Carrió suspende campanha presidencial na Argentina

Elisa Carrió, líder do Argentinos por uma República de Iguais (ARI), causou nesta terça-feira uma nova reviravolta no cenário político argentino, quando anunciou que suspendeu por tempo indeterminado a campanha para presidente da República. Carrió declarou que o motivo da suspensão é o formato das eleições presidenciais marcadas pelo governo do presidente Eduardo Duhalde, para março do ano que vem, nas quais foram excluídas as eleições parlamentares. Em diversas ocasiões a presidenciável afirmou que se as eleições forem exclusivamente presidenciais, ela não participará da disputa. O anúncio da retirada de Carrió da campanha até que o governo não convoque eleições gerais causou impacto em Buenos Aires, já que a líder do ARI era uma das favoritas para vencer. Depois de estar meses em primeiro lugar nas pesquisas de opinião pública, nas últimas três semanas foi ultrapassada pelo ex-presidente Adolfo Rodríguez Sáa, que está com 15,6% das intenções de voto. Carrió está pouco abaixo, com 15,3%. Carrió afirmou que deixa a campanha para dedicar-se às mobilizações populares que pedirão a renovação total dos cargos políticos argentinos: "é preciso que renunciemos todos nós, políticos, para que o povo argentino escolha os futuros governantes". Segundo ela, o governo deveria convocar uma assembléia constituinte em novembro, já que "a única saída é que o povo escolha os constituintes que farão a verdadeira mudança". No partido de Duhalde, o Justicialista (Peronista), existem diversos setores que se opõem à realização de eleições gerais, principalmente o círculo de aliados do ex-presidente Carlos Menem.
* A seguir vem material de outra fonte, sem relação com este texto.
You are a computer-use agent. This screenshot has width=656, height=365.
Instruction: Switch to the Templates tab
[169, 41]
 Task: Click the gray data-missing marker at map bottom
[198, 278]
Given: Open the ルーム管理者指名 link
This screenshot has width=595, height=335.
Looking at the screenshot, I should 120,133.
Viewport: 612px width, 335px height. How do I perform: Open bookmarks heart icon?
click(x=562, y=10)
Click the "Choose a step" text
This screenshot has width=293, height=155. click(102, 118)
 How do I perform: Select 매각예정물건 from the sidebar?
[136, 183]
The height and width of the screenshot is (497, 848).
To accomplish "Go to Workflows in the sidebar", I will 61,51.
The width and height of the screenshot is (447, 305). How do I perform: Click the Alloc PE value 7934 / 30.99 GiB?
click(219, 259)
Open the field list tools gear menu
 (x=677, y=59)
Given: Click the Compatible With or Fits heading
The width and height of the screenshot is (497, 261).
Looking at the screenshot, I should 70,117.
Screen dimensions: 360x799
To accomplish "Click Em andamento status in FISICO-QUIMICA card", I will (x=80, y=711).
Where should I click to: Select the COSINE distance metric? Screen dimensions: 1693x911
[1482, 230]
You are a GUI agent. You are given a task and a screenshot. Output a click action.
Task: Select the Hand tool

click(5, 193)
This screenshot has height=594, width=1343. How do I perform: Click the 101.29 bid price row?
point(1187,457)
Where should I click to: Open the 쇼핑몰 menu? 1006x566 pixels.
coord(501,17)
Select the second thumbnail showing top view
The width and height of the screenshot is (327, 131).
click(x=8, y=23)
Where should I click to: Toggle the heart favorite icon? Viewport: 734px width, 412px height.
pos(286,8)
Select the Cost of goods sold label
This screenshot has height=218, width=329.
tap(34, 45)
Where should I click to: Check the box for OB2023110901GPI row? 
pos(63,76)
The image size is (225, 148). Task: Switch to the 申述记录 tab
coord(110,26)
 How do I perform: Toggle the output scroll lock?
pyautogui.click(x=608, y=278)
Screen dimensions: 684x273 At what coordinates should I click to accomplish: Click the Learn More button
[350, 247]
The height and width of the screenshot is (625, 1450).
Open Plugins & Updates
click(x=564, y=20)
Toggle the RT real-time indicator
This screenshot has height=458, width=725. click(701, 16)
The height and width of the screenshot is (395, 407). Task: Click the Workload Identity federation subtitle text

A manobra política de Carrió não é isolada. A mobilização para a renovação total dos cargos inclui o deputado trostkista Luis Zamora, que também aparece nas pesquisas como um dos presidenciáveis favoritos; o sindicalista Victor De Gennaro, secretário-geral da Central dos Trabalhadores Argentinos (CTA), e várias associações sociais. Diversas pesquisas indicam que mais de 90% da população quer que as eleições impliquem na renovação total dos cargos. Nos protestos populares é freqüente a frase "que se vayan todos" (que todos vão embora).